* [PROBLEM TO WORK ON]:
When you reach the line containing "Read the History of Tango story headline" in the data below, begin returning lines exactly as written, and stop once the line containing "You are a computer-use agent. 573x245 pixels." has been returned.

[Pixel coordinate grounding data]
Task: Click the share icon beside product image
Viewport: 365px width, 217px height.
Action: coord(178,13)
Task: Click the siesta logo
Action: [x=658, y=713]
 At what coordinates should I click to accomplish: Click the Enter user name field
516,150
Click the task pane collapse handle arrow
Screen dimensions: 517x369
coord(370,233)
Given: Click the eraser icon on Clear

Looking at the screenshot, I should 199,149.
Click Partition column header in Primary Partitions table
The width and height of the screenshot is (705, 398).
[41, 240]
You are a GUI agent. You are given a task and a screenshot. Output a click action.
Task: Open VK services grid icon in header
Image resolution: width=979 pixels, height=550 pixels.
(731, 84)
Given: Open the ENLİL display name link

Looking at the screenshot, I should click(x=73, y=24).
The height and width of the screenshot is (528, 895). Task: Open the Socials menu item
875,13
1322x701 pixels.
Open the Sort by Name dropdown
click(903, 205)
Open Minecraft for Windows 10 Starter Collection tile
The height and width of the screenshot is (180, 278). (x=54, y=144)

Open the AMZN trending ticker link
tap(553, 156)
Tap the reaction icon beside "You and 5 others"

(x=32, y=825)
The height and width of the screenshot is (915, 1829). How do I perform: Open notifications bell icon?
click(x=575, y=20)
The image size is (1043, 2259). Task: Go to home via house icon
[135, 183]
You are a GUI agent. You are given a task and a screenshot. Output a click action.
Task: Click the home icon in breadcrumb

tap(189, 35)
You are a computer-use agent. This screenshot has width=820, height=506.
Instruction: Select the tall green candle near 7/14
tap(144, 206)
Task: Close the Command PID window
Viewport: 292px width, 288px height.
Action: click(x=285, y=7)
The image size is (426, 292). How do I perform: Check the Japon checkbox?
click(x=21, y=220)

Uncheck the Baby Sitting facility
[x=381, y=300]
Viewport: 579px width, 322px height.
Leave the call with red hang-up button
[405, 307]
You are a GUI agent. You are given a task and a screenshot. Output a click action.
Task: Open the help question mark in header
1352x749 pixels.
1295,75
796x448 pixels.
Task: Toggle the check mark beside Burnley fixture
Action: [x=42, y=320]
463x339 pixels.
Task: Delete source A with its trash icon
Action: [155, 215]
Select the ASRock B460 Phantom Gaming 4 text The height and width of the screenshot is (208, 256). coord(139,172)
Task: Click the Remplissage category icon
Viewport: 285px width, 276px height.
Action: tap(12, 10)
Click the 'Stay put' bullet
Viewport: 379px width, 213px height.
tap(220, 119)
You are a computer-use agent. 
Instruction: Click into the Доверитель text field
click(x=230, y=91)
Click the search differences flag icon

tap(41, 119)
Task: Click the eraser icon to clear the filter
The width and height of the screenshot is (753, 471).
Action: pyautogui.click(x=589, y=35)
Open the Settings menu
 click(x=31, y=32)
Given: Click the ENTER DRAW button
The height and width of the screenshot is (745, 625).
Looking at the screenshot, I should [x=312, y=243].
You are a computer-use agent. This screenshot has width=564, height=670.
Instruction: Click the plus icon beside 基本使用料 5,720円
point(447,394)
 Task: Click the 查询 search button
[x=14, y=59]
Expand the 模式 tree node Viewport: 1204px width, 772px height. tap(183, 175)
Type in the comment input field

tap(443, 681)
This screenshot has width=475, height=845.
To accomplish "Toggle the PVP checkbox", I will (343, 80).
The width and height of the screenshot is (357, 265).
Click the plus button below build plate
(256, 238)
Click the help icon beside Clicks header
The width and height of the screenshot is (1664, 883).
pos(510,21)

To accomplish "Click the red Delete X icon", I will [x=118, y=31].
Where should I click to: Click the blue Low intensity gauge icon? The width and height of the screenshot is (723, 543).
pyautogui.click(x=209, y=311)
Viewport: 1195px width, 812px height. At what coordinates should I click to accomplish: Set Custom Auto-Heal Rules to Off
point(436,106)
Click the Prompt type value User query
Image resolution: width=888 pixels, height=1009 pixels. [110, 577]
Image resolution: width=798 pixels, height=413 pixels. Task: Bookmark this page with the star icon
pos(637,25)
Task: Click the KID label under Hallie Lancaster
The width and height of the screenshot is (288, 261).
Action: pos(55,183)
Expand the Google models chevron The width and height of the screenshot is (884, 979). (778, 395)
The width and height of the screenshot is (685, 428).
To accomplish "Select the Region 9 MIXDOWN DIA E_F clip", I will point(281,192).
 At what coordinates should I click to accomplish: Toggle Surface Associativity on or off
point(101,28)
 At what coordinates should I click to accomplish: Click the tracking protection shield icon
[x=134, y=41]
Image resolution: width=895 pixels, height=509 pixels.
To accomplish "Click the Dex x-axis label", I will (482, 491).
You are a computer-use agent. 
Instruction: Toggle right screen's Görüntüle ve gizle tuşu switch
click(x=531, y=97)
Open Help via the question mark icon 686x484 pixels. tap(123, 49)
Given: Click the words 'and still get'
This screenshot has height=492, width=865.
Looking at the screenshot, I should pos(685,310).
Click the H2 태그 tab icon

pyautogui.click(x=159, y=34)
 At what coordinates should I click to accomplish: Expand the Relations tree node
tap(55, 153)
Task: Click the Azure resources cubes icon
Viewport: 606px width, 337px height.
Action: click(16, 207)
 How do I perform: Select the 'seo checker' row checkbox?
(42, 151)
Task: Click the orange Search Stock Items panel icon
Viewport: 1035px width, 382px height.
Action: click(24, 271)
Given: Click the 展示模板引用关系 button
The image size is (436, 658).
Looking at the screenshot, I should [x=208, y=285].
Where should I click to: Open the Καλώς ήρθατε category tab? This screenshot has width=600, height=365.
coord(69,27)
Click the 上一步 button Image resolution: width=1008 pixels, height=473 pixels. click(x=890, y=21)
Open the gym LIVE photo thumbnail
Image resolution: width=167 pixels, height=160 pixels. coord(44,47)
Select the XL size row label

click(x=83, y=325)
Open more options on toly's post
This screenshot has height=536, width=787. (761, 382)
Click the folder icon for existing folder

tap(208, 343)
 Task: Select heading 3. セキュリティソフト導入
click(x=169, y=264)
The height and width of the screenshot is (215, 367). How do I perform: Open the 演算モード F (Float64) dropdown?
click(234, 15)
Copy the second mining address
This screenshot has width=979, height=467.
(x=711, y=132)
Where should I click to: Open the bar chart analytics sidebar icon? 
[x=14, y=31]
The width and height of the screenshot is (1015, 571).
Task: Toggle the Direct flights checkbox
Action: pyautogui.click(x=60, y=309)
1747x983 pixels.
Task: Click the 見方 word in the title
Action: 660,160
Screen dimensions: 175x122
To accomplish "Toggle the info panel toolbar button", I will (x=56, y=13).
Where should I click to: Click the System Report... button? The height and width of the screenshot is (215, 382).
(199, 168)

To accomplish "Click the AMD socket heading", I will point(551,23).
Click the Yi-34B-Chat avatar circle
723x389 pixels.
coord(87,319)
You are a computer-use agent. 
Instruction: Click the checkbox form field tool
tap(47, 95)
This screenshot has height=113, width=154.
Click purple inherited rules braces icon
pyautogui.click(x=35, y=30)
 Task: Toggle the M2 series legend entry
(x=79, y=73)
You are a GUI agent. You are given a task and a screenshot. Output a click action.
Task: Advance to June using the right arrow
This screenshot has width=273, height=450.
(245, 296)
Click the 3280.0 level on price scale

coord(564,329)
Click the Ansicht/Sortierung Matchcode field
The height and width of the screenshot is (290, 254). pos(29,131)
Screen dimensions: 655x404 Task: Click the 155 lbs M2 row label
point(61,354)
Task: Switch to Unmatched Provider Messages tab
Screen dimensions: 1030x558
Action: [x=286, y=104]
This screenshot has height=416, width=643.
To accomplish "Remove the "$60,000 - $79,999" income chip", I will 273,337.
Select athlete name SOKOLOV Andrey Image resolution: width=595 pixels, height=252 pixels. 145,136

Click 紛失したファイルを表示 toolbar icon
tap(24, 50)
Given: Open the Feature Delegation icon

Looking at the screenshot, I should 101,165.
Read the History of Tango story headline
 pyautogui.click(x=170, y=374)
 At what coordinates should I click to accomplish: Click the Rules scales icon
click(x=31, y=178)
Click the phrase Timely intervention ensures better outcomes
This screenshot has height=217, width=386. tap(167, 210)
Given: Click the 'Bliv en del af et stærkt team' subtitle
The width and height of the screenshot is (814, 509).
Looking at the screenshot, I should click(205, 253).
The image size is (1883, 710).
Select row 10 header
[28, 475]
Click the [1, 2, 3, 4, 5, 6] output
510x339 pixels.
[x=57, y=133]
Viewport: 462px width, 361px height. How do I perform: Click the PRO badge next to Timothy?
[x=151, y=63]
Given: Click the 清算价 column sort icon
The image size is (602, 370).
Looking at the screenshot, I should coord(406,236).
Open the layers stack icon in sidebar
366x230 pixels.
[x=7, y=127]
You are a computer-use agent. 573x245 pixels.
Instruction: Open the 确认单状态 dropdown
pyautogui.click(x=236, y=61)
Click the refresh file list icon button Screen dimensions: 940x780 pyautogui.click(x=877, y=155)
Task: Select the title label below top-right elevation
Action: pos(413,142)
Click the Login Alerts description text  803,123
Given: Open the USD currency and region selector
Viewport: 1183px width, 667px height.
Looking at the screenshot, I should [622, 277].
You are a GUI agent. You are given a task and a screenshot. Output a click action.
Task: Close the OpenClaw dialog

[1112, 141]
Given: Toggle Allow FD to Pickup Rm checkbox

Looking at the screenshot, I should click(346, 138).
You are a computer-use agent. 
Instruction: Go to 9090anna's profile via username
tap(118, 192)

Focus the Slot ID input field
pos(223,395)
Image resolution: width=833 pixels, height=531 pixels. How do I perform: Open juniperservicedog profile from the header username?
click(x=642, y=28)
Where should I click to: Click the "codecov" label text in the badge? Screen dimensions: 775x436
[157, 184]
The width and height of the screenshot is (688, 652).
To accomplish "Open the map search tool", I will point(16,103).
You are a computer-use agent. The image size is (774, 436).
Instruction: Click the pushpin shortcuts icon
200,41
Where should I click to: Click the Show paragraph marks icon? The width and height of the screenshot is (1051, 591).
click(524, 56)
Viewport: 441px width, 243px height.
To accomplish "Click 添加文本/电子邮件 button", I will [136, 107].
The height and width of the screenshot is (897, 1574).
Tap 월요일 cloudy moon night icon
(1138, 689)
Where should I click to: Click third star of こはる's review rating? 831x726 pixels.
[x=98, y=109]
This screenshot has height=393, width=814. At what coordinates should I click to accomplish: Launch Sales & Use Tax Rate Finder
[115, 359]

* [REPLY TO THE TASK]:
Read the History of Tango story headline
 pyautogui.click(x=170, y=374)
 At what coordinates should I click to accomplish: Click the Rules scales icon
click(x=31, y=178)
Click the phrase Timely intervention ensures better outcomes
This screenshot has height=217, width=386. tap(167, 210)
Given: Click the 'Bliv en del af et stærkt team' subtitle
The width and height of the screenshot is (814, 509).
Looking at the screenshot, I should click(205, 253).
The image size is (1883, 710).
Select row 10 header
[28, 475]
Click the [1, 2, 3, 4, 5, 6] output
510x339 pixels.
[x=57, y=133]
Viewport: 462px width, 361px height. How do I perform: Click the PRO badge next to Timothy?
[x=151, y=63]
Given: Click the 清算价 column sort icon
The image size is (602, 370).
Looking at the screenshot, I should coord(406,236).
Open the layers stack icon in sidebar
366x230 pixels.
[x=7, y=127]
You are a computer-use agent. 573x245 pixels.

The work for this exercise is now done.